Andy Furillo Sacramento Bee Reporter for Sacramento County Courts Covers Up Judge Misconduct - Ignores Family Court Issues
Andy Furillo Sacramento Bee reporter assigned to the Sacramento County courts beat covers up or ignores family court controversies. |
Andy Furillo is a veteran reporter for the Sacramento Bee. His assigned beat is Sacramento County courts. So why does he cover up or ignore the controversies and scandals in the family court system? Furillo relies on his access to sources inside the courthouses of Sacramento County. If he reports on court scandals, his access could end. He trades favorable coverage for access, a common problem with the mainstream media. Sacramento has one daily newspaper. The public has no choice but to get daily printed news from the Sacramento Bee. Furillo's unethical reporting practices are a disservice to the public, and discredits the Bee and its reporters and editors. Much of journalism "has been reduced to an access-trading game, where reporters are rewarded for favorable coverage of those in the know with more time and availability." Matt Taibbi, Rolling Stone.
For more, visit Sacramento Family Court News for this post about Furillo's cover up of a scandal involving a Sacramento County Superior Court sworn temporary judge:
The first sexual battery victim of Sacramento Family Court Temporary Judge Gary Appelblatt contacted the Sheriff's Department on Feb. 17, five years ago today. The then-prominentSacramento Bar Association Family Law Section attorney ultimately was charged with 13-criminal counts including sexual battery and penetration with a foreign object. The victims were Appelblatt's divorce clients and potential clients.

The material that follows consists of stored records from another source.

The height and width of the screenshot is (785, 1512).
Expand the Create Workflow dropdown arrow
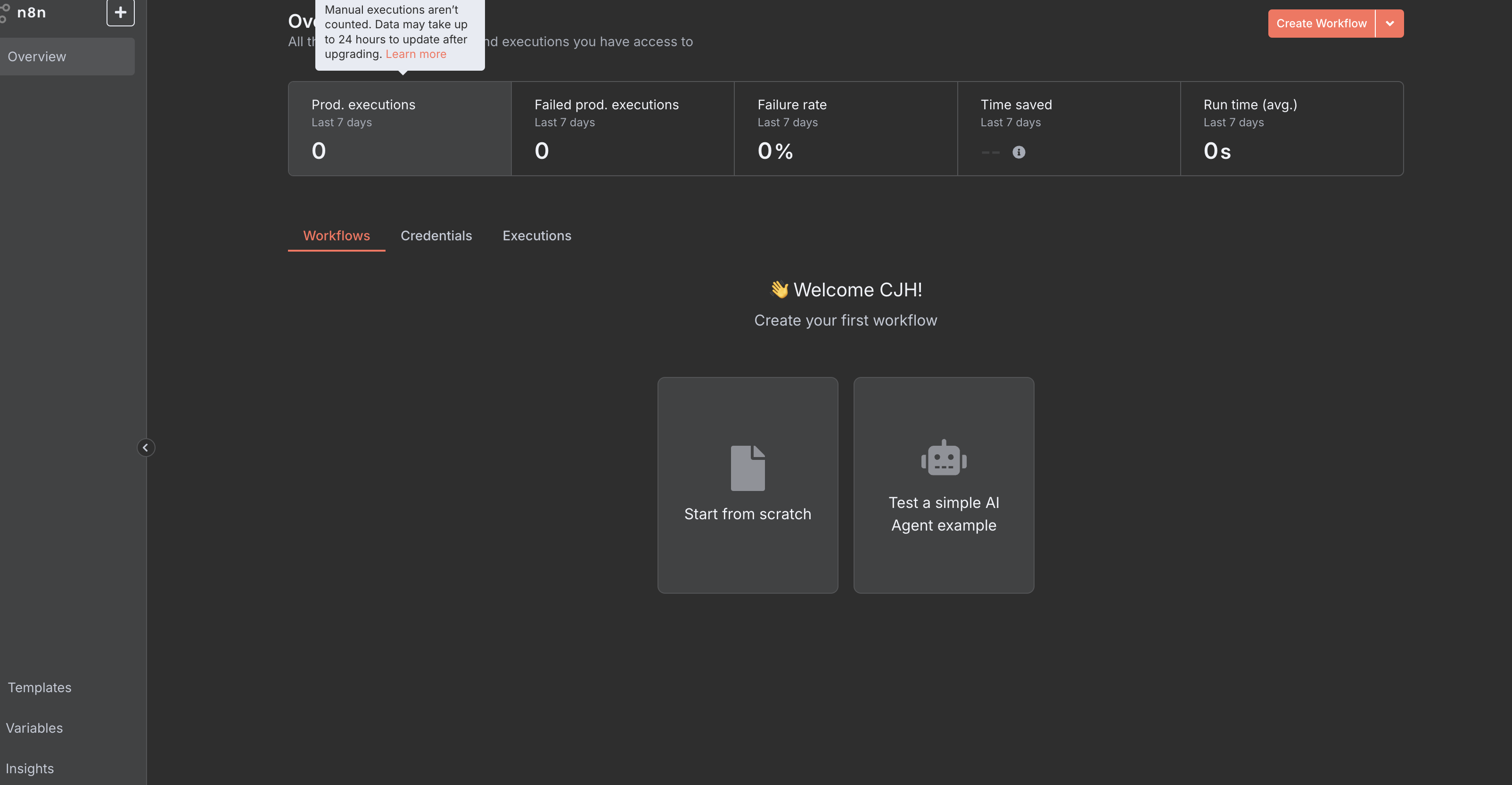(1389, 24)
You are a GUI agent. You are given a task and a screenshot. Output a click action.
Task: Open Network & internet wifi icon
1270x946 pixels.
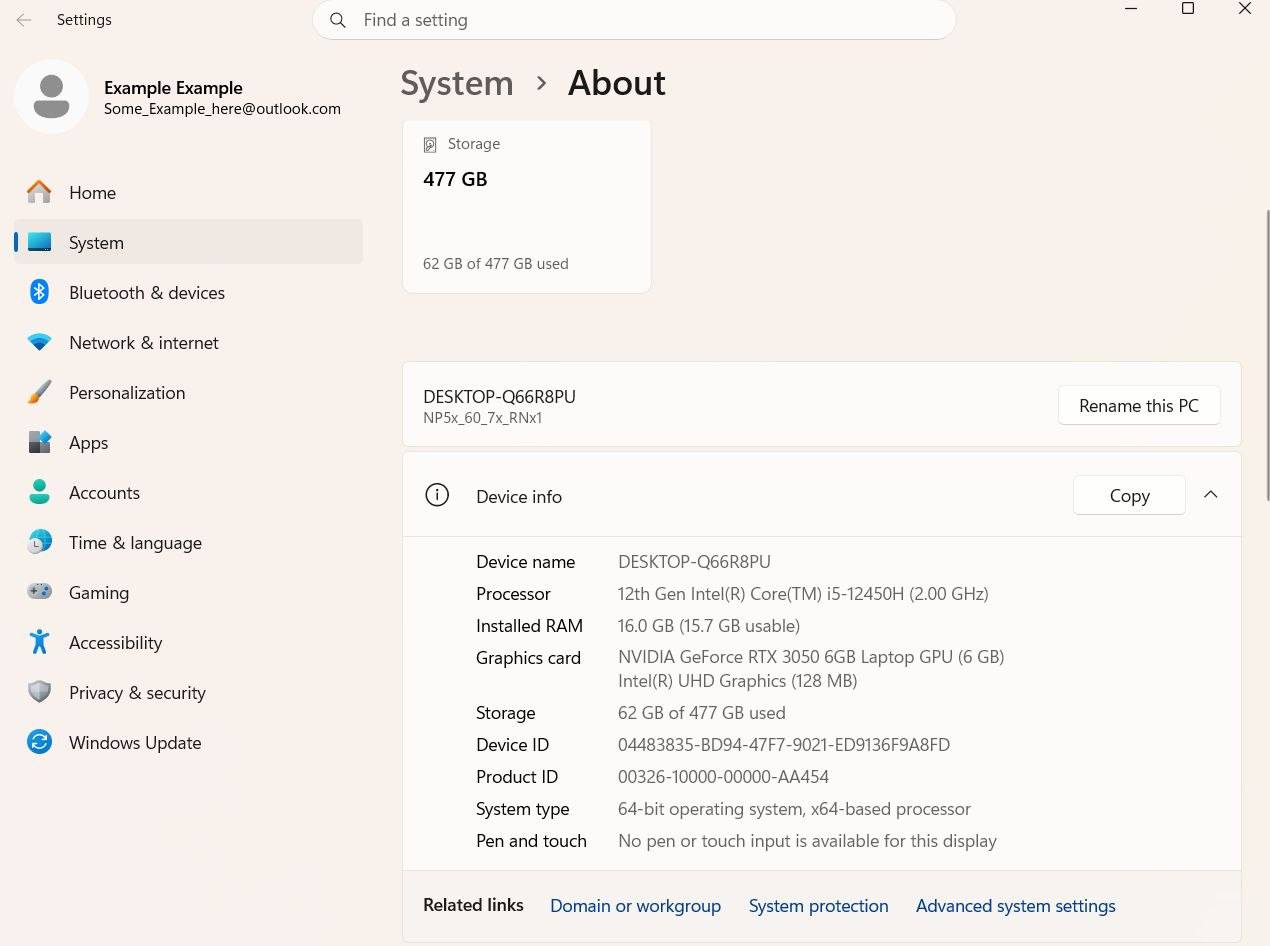coord(39,342)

"[A]ppelblatt invited the clients into his American River Drive law office and drew the blinds. He shooed out any visitors and locked the door. Then, testimony showed, the 57-year-old divorce lawyer moved the women over for physical exams on what the judge described as the attorney's 'convenient couch.' Some had their tops removed, and he reached into the pants of some of the other women...[Deputy District Attorney Keith Hill] said the lawyer's perversions took advantage of weakened victims who sought his professional services at 'terrible emotional' times in their lives," Sacramento Bee reporter Andy Furillo wrote in 2008.
In 2008 and 2009 the Bee published four stories about the Appelblatt case - three with the byline of Furillo - a veteran reporter on the courthouse beat. None of the stories disclosed that Appelblatt held the Office of Temporary Judge.